Dairy Free, Gluten Free, Low Carb
Active Time: 15 minutes
Total Time: 40 minutes
Tools: Wok, Dutch oven, or deep sauce pan
Ingredients:
- 1 medium or 2 small whole fish1
- kosher salt
- 1 tablespoon vegetable oil
- 1 1-inch long ginger
- 1 or 2 green onions
- hot water
- half container of medium or soft tofu (about 8 oz or 225 g)
- 1 teaspoon table salt
Preparation:
- Clean the fish. Most stores will have gutted the fish or even descaled the fish. If not, remove the guts and liver, making sure no blood or thin membranes remain inside. Remove the gills. Leave the head and tail if possible since they will add a nice flavor to the fish soup. Removing the fins is completely optional. For more detailed directions, you can refer to my article on how to clean a fish.
- De-scale the fish. Using kitchen scissors, the back of a chef’s knife, or a butter knife, gently scrape the fish from tail to head. Make sure not to miss the small white scales around the collar. Scales will tend to fly around as you scrape, so do it in a place where you can easily clean up.
- Wash the fish under cold water and pat dry with a paper towel.
- Lay the fish on a cutting board and sprinkle kosher salt all over the body and inside the fish. For a medium fish, cut two slits on each side and sprinkle salt in the slit as well. Leave the fish marinating in the salt for at least 15 minutes on the kitchen counter.
- Cut the ginger into slices and green onions in long pieces. Slice the tofu into 1-inch long rectangular pieces.
- Heat a wok, Dutch oven, or deep sauce pan under high heat. When the pot is hot, add the 1 tablespoon of oil and swirl the oil around. After 10 seconds, add the ginger and green onion pieces, tossing for a few seconds.
- Add the fish into the pan to lightly fry, maintaining a high heat. Leave the fish in the pan for about 2-3 minutes. During this time, do not move or turn the fish around. Then flip the fish to fry the other side. Don’t worry if the skin does not stay intact during frying and flipping.
- When both sides are golden or lightly browned, add hot water. You will hear a sizzling sound while pouring the hot water. The fish should be mostly immersed in the liquid. Add the tofu pieces, then close the lid (you can also add the tofu later, as depicted below).

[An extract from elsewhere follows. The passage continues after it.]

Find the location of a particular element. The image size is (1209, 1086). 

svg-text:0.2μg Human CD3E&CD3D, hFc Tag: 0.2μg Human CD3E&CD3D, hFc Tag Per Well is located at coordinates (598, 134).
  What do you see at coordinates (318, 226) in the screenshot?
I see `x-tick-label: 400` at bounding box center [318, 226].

- When the liquid starts boiling, lower the heat to medium-high but still maintain boiling for about 5 minutes. Then lower the heat to medium-low to maintain a simmer. Cover the lid and let it cook for 10-15 minutes.
- Turn off the heat and add the 1 teaspoon of table salt. Add more salt to taste.
- Pour a few pieces of tofu, soup, and a few fish pieces (if you do not mind picking out the bones) in a deep bowl to serve.
Bon Appétit
Notes:
- Here I used whole trout that I got from Costco. There are usually 4 to 5 trout packed together for a quite reasonable price. You can use whole tilapia, bass, or other mild-flavored fish for this recipe.
Jason wrote:
quick, super easy and delicious!
i used tilapia fillets for my first try since that’s the only one i had in my freezer. only thing i did differently was to add just a touch of dashi powder. other than that, super good! the wifey loved it. would do it again with trout or some other fish.
AsianCookingMom wrote:
Nice. Dashi powder sounds like a nice addition especially when using fillets.
The fish bone can give a lot of flavor. I would definitely recommend trying it with a whole fish if you get the chance.